■ **Problem description**
Each line below must be written out exactly as shown.

■ **Task data**
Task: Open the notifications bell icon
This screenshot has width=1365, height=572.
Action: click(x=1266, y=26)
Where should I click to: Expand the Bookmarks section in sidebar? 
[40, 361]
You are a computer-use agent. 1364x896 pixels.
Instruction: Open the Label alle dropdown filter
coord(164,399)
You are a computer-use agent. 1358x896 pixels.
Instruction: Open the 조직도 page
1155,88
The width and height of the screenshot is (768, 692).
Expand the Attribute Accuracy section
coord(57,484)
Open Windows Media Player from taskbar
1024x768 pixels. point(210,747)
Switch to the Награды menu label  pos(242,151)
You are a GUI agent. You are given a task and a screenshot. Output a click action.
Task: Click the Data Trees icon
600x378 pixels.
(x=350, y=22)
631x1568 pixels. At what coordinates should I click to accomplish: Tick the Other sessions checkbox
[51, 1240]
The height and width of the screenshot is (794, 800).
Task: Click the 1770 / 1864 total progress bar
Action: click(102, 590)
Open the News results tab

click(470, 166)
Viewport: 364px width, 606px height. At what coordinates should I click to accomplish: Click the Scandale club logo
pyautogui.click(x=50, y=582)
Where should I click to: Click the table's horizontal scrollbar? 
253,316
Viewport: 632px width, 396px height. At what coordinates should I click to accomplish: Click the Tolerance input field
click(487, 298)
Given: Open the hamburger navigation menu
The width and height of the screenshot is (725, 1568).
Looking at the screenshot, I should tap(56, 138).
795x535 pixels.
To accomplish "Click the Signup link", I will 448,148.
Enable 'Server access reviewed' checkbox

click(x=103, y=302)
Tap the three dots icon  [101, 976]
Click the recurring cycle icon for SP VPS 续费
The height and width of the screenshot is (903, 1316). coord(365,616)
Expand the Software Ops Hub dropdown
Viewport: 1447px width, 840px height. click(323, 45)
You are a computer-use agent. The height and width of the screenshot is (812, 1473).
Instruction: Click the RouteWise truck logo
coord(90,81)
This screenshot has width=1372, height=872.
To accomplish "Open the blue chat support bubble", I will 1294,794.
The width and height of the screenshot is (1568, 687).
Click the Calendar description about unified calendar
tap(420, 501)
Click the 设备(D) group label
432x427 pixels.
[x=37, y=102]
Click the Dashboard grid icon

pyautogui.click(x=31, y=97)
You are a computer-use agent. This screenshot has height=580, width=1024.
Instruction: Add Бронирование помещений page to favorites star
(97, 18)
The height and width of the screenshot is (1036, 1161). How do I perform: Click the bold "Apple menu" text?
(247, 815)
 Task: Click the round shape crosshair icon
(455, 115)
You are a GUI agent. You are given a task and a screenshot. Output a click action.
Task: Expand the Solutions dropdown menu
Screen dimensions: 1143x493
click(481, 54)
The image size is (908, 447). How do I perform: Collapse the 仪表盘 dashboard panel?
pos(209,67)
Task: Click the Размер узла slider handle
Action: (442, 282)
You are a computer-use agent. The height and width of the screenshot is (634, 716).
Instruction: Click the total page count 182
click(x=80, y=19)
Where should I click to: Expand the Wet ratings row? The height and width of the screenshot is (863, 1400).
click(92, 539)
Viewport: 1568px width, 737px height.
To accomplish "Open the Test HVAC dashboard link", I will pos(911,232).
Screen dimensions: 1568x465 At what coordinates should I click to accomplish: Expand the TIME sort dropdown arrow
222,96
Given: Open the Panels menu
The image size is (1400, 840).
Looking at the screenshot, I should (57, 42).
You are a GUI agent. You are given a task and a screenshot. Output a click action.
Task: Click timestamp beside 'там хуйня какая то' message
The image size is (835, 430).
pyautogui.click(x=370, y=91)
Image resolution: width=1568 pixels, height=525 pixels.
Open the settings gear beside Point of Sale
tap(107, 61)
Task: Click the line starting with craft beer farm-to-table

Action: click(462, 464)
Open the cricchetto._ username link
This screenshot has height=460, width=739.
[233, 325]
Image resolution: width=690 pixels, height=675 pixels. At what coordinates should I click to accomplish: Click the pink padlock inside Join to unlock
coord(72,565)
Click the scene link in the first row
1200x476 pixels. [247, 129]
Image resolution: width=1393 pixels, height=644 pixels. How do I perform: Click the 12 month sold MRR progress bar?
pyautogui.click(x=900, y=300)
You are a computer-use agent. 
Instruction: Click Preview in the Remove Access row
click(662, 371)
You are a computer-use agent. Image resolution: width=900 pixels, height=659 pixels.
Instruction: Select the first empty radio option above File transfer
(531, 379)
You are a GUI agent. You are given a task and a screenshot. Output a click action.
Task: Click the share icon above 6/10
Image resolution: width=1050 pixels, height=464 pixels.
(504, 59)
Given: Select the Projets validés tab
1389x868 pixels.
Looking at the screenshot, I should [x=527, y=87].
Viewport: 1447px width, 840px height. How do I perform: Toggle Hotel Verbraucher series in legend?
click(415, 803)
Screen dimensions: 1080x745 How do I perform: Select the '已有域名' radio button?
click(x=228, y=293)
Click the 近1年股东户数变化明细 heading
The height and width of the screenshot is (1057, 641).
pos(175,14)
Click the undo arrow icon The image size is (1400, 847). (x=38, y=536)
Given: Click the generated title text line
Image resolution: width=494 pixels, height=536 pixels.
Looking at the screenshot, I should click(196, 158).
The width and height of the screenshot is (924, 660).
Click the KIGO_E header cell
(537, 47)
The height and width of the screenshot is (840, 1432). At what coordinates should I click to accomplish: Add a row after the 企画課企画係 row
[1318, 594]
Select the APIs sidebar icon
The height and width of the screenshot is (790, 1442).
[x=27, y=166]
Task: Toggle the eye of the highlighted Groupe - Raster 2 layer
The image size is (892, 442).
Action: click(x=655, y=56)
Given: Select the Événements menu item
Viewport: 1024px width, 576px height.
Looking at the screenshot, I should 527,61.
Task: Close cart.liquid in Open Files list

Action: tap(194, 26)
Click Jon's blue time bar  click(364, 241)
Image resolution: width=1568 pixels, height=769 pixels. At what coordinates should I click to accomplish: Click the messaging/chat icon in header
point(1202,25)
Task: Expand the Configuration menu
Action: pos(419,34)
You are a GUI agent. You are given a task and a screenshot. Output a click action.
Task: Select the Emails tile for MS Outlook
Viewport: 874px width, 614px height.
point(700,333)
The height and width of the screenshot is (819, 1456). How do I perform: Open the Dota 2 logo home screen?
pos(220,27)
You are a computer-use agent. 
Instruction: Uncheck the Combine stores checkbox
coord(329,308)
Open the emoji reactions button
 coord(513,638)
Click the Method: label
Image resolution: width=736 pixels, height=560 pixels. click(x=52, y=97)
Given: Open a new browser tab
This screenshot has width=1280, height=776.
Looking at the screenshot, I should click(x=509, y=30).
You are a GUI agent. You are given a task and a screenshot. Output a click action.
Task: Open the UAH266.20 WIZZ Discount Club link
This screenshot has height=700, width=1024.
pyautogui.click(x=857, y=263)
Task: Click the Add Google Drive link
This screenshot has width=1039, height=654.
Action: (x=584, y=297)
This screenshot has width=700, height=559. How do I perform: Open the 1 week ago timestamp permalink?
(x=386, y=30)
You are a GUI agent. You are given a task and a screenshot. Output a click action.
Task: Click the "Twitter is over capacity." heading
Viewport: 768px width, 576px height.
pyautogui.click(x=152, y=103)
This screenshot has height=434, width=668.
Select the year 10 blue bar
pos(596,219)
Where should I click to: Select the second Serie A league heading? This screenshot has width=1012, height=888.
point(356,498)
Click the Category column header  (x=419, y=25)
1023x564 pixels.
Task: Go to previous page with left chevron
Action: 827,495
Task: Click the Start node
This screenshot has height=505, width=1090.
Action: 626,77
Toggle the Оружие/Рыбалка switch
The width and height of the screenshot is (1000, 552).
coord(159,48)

■ **Solution**
Task: Open the notifications bell icon
This screenshot has width=1365, height=572.
Action: click(x=1266, y=26)
Where should I click to: Expand the Bookmarks section in sidebar? 
[40, 361]
You are a computer-use agent. 1364x896 pixels.
Instruction: Open the Label alle dropdown filter
coord(164,399)
You are a computer-use agent. 1358x896 pixels.
Instruction: Open the 조직도 page
1155,88
The width and height of the screenshot is (768, 692).
Expand the Attribute Accuracy section
coord(57,484)
Open Windows Media Player from taskbar
1024x768 pixels. point(210,747)
Switch to the Награды menu label  pos(242,151)
You are a GUI agent. You are given a task and a screenshot. Output a click action.
Task: Click the Data Trees icon
600x378 pixels.
(x=350, y=22)
631x1568 pixels. At what coordinates should I click to accomplish: Tick the Other sessions checkbox
[51, 1240]
The height and width of the screenshot is (794, 800).
Task: Click the 1770 / 1864 total progress bar
Action: click(102, 590)
Open the News results tab

click(470, 166)
Viewport: 364px width, 606px height. At what coordinates should I click to accomplish: Click the Scandale club logo
pyautogui.click(x=50, y=582)
Where should I click to: Click the table's horizontal scrollbar? 
253,316
Viewport: 632px width, 396px height. At what coordinates should I click to accomplish: Click the Tolerance input field
click(487, 298)
Given: Open the hamburger navigation menu
The width and height of the screenshot is (725, 1568).
Looking at the screenshot, I should tap(56, 138).
795x535 pixels.
To accomplish "Click the Signup link", I will 448,148.
Enable 'Server access reviewed' checkbox

click(x=103, y=302)
Tap the three dots icon  [101, 976]
Click the recurring cycle icon for SP VPS 续费
The height and width of the screenshot is (903, 1316). coord(365,616)
Expand the Software Ops Hub dropdown
Viewport: 1447px width, 840px height. click(323, 45)
You are a computer-use agent. The height and width of the screenshot is (812, 1473).
Instruction: Click the RouteWise truck logo
coord(90,81)
This screenshot has width=1372, height=872.
To accomplish "Open the blue chat support bubble", I will 1294,794.
The width and height of the screenshot is (1568, 687).
Click the Calendar description about unified calendar
tap(420, 501)
Click the 设备(D) group label
432x427 pixels.
[x=37, y=102]
Click the Dashboard grid icon

pyautogui.click(x=31, y=97)
You are a computer-use agent. This screenshot has height=580, width=1024.
Instruction: Add Бронирование помещений page to favorites star
(97, 18)
The height and width of the screenshot is (1036, 1161). How do I perform: Click the bold "Apple menu" text?
(247, 815)
 Task: Click the round shape crosshair icon
(455, 115)
You are a GUI agent. You are given a task and a screenshot. Output a click action.
Task: Expand the Solutions dropdown menu
Screen dimensions: 1143x493
click(481, 54)
The image size is (908, 447). How do I perform: Collapse the 仪表盘 dashboard panel?
pos(209,67)
Task: Click the Размер узла slider handle
Action: (442, 282)
You are a computer-use agent. The height and width of the screenshot is (634, 716).
Instruction: Click the total page count 182
click(x=80, y=19)
Where should I click to: Expand the Wet ratings row? The height and width of the screenshot is (863, 1400).
click(92, 539)
Viewport: 1568px width, 737px height.
To accomplish "Open the Test HVAC dashboard link", I will pos(911,232).
Screen dimensions: 1568x465 At what coordinates should I click to accomplish: Expand the TIME sort dropdown arrow
222,96
Given: Open the Panels menu
The image size is (1400, 840).
Looking at the screenshot, I should (57, 42).
You are a GUI agent. You are given a task and a screenshot. Output a click action.
Task: Click timestamp beside 'там хуйня какая то' message
The image size is (835, 430).
pyautogui.click(x=370, y=91)
Image resolution: width=1568 pixels, height=525 pixels.
Open the settings gear beside Point of Sale
tap(107, 61)
Task: Click the line starting with craft beer farm-to-table

Action: click(462, 464)
Open the cricchetto._ username link
This screenshot has height=460, width=739.
[233, 325]
Image resolution: width=690 pixels, height=675 pixels. At what coordinates should I click to accomplish: Click the pink padlock inside Join to unlock
coord(72,565)
Click the scene link in the first row
1200x476 pixels. [247, 129]
Image resolution: width=1393 pixels, height=644 pixels. How do I perform: Click the 12 month sold MRR progress bar?
pyautogui.click(x=900, y=300)
You are a computer-use agent. 
Instruction: Click Preview in the Remove Access row
click(662, 371)
You are a computer-use agent. Image resolution: width=900 pixels, height=659 pixels.
Instruction: Select the first empty radio option above File transfer
(531, 379)
You are a GUI agent. You are given a task and a screenshot. Output a click action.
Task: Click the share icon above 6/10
Image resolution: width=1050 pixels, height=464 pixels.
(504, 59)
Given: Select the Projets validés tab
1389x868 pixels.
Looking at the screenshot, I should [x=527, y=87].
Viewport: 1447px width, 840px height. How do I perform: Toggle Hotel Verbraucher series in legend?
click(415, 803)
Screen dimensions: 1080x745 How do I perform: Select the '已有域名' radio button?
click(x=228, y=293)
Click the 近1年股东户数变化明细 heading
The height and width of the screenshot is (1057, 641).
pos(175,14)
Click the undo arrow icon The image size is (1400, 847). (x=38, y=536)
Given: Click the generated title text line
Image resolution: width=494 pixels, height=536 pixels.
Looking at the screenshot, I should click(196, 158).
The width and height of the screenshot is (924, 660).
Click the KIGO_E header cell
(537, 47)
The height and width of the screenshot is (840, 1432). At what coordinates should I click to accomplish: Add a row after the 企画課企画係 row
[1318, 594]
Select the APIs sidebar icon
The height and width of the screenshot is (790, 1442).
[x=27, y=166]
Task: Toggle the eye of the highlighted Groupe - Raster 2 layer
The image size is (892, 442).
Action: click(x=655, y=56)
Given: Select the Événements menu item
Viewport: 1024px width, 576px height.
Looking at the screenshot, I should 527,61.
Task: Close cart.liquid in Open Files list

Action: tap(194, 26)
Click Jon's blue time bar  click(364, 241)
Image resolution: width=1568 pixels, height=769 pixels. At what coordinates should I click to accomplish: Click the messaging/chat icon in header
point(1202,25)
Task: Expand the Configuration menu
Action: pos(419,34)
You are a GUI agent. You are given a task and a screenshot. Output a click action.
Task: Select the Emails tile for MS Outlook
Viewport: 874px width, 614px height.
point(700,333)
The height and width of the screenshot is (819, 1456). How do I perform: Open the Dota 2 logo home screen?
pos(220,27)
You are a computer-use agent. 
Instruction: Uncheck the Combine stores checkbox
coord(329,308)
Open the emoji reactions button
 coord(513,638)
Click the Method: label
Image resolution: width=736 pixels, height=560 pixels. click(x=52, y=97)
Given: Open a new browser tab
This screenshot has width=1280, height=776.
Looking at the screenshot, I should click(x=509, y=30).
You are a GUI agent. You are given a task and a screenshot. Output a click action.
Task: Open the UAH266.20 WIZZ Discount Club link
This screenshot has height=700, width=1024.
pyautogui.click(x=857, y=263)
Task: Click the Add Google Drive link
This screenshot has width=1039, height=654.
Action: (x=584, y=297)
This screenshot has width=700, height=559. How do I perform: Open the 1 week ago timestamp permalink?
(x=386, y=30)
You are a GUI agent. You are given a task and a screenshot. Output a click action.
Task: Click the "Twitter is over capacity." heading
Viewport: 768px width, 576px height.
pyautogui.click(x=152, y=103)
This screenshot has height=434, width=668.
Select the year 10 blue bar
pos(596,219)
Where should I click to: Select the second Serie A league heading? This screenshot has width=1012, height=888.
point(356,498)
Click the Category column header  (x=419, y=25)
1023x564 pixels.
Task: Go to previous page with left chevron
Action: 827,495
Task: Click the Start node
This screenshot has height=505, width=1090.
Action: 626,77
Toggle the Оружие/Рыбалка switch
The width and height of the screenshot is (1000, 552).
coord(159,48)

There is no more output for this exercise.